## Questions on the material
**1.** In the forum thread on contactor wiring, how many volts does the system in stormcrow's car run on?
**2.** From the forum thread on contactor wiring, print the passage that begins at the words "# Contactor wiring" and ends after the words "have two questions.".
**3.** Carry on the forum thread on contactor wiring from its last line.

## Text provided
# Contactor wiring



## rctous (Jun 18, 2008)

stormcrow said:


> So it turns out I am a moron and believe I have purchased the wrong contactor. The system in my car runs off of 72 volts. When I was ordering the contactor, I looked for one that said 72v on it and bought it. I have already recieved the contator and noticed that the 72v number that I saw was the coil size. So I have two questions.
> 
> 1) Am I correct in assuming that the coil size is the amount of juice it takes to activate this contactor?
> 2) If that is the case, is there any possible way to get a 72v coil to close with 12v, possibly by wiring in something before the contactor?
> ...


you can make it work by using the traction pack voltage to run through a 12 relay and trigger it that way,,,,,,,,,,,,,,,,,,,,,,,,but givin the choice and if you have time return it and get one with a 12 vdc coil I would do that instead,,, every extra part you add is more that can break


----------



## stormcrow (May 28, 2008)

## Exercise data
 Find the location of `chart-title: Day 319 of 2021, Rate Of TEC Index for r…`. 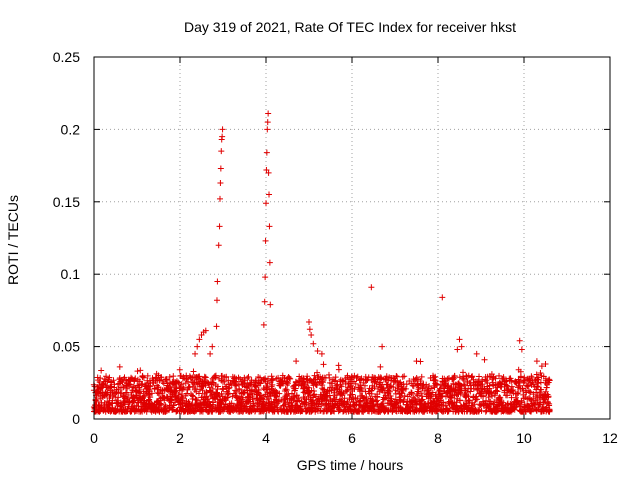

chart-title: Day 319 of 2021, Rate Of TEC Index for r… is located at coordinates (350, 27).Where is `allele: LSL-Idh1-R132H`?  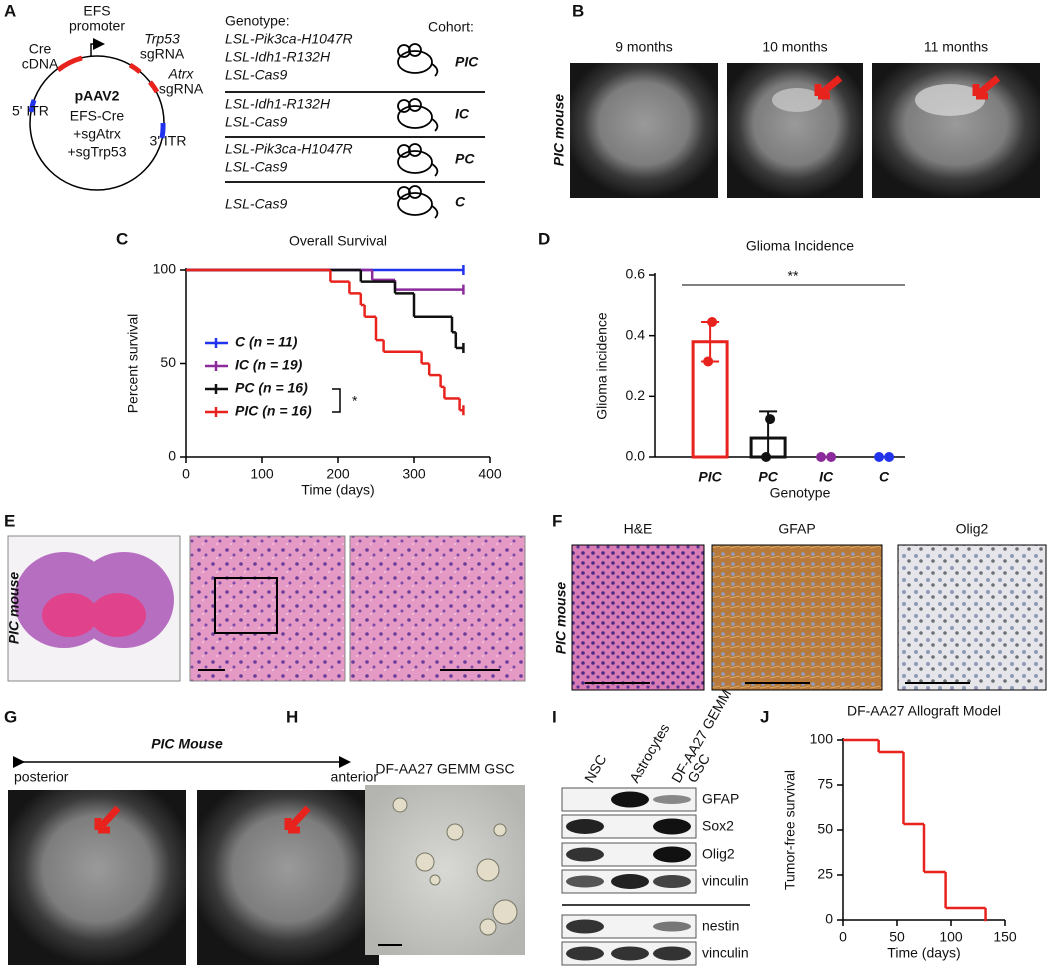 allele: LSL-Idh1-R132H is located at coordinates (278, 57).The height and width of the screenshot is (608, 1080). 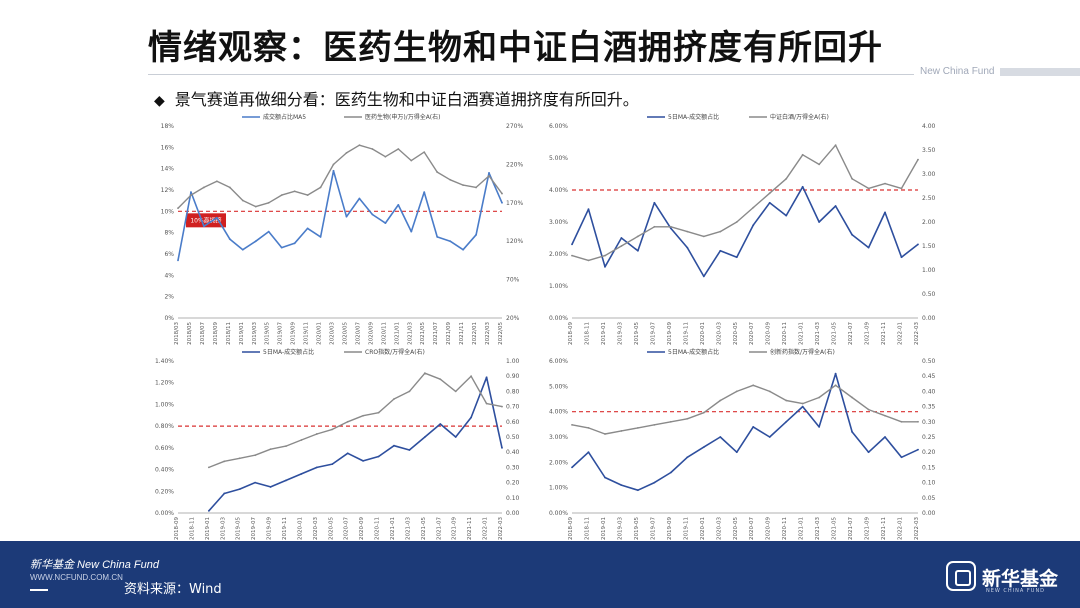 I want to click on x-tick-label: 2022-01, so click(x=486, y=528).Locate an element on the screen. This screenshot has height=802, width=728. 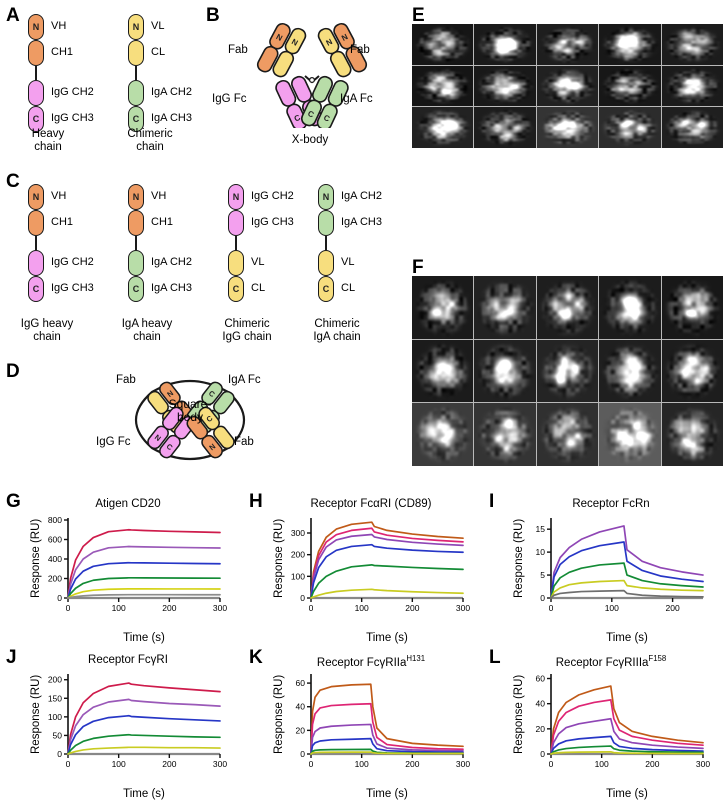
domain-igg-ch2 is located at coordinates (36, 93).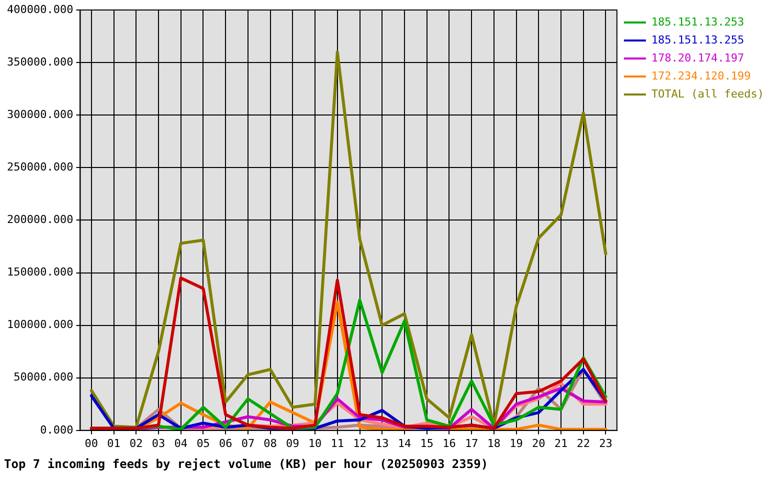 This screenshot has width=780, height=480. Describe the element at coordinates (471, 443) in the screenshot. I see `x-tick-label: 17` at that location.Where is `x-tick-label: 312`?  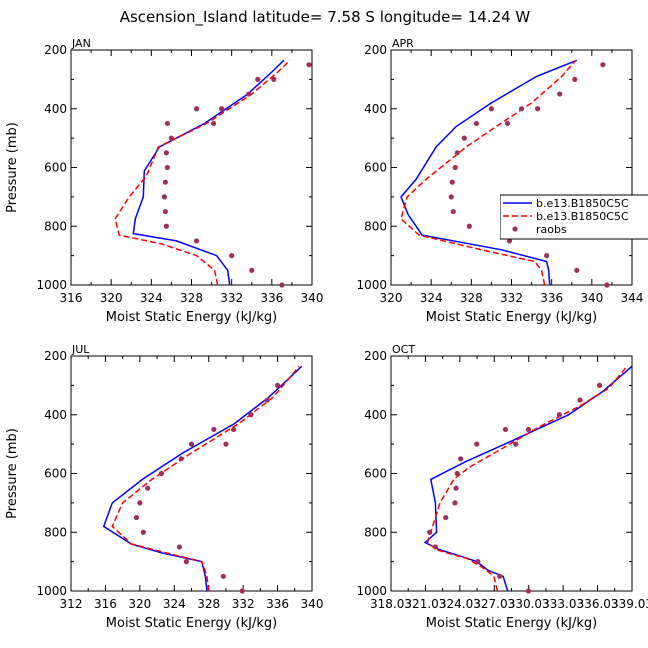 x-tick-label: 312 is located at coordinates (72, 604).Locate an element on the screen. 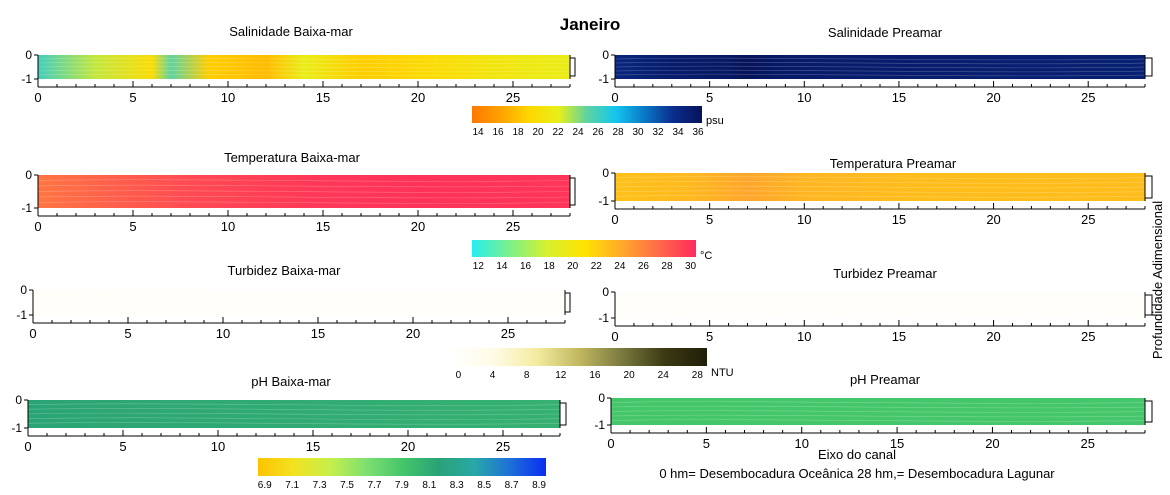  panel-title: Temperatura Preamar is located at coordinates (894, 164).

## Answers
**1.** 72 volts.

**2.**
# Contactor wiring



## rctous (Jun 18, 2008)

stormcrow said:


> So it turns out I am a moron and believe I have purchased the wrong contactor. The system in my car runs off of 72 volts. When I was ordering the contactor, I looked for one that said 72v on it and bought it. I have already recieved the contator and noticed that the 72v number that I saw was the coil size. So I have two questions.

**3.**
Finally got a hold of the company I ordered it from. Just wanted to let anyone who is interested know that it turns out that I can actually use the contactor I already have. The person I talked to said that I can run a 72v wire off of the battery pack and through the ignition switch. It should be fine because there will be very low amperage going through it (less than 5 amps). He sent me a wiring diagram and said to throw a 5amp fuse on there. He also said that it is actually a little bit safer to do it this way because then my 12v system and the high voltage system will be completly seperate.


----------



## TX_Dj (Jul 25, 2008)

stormcrow said:


> Finally got a hold of the company I ordered it from. Just wanted to let anyone who is interested know that it turns out that I can actually use the contactor I already have. The person I talked to said that I can run a 72v wire off of the battery pack and through the ignition switch. It should be fine because there will be very low amperage going through it (less than 5 amps). He sent me a wiring diagram and said to throw a 5amp fuse on there. He also said that it is actually a little bit safer to do it this way because then my 12v system and the high voltage system will be completly seperate.


Could you send the wiring diagram? I disagree with the statement that running the 72v up into the steering column and attached to the ignition switch would separate the 12v and 72v system (in fact it would tie the two together, no bueno!)

Either that, or I'm misunderstanding what you're saying.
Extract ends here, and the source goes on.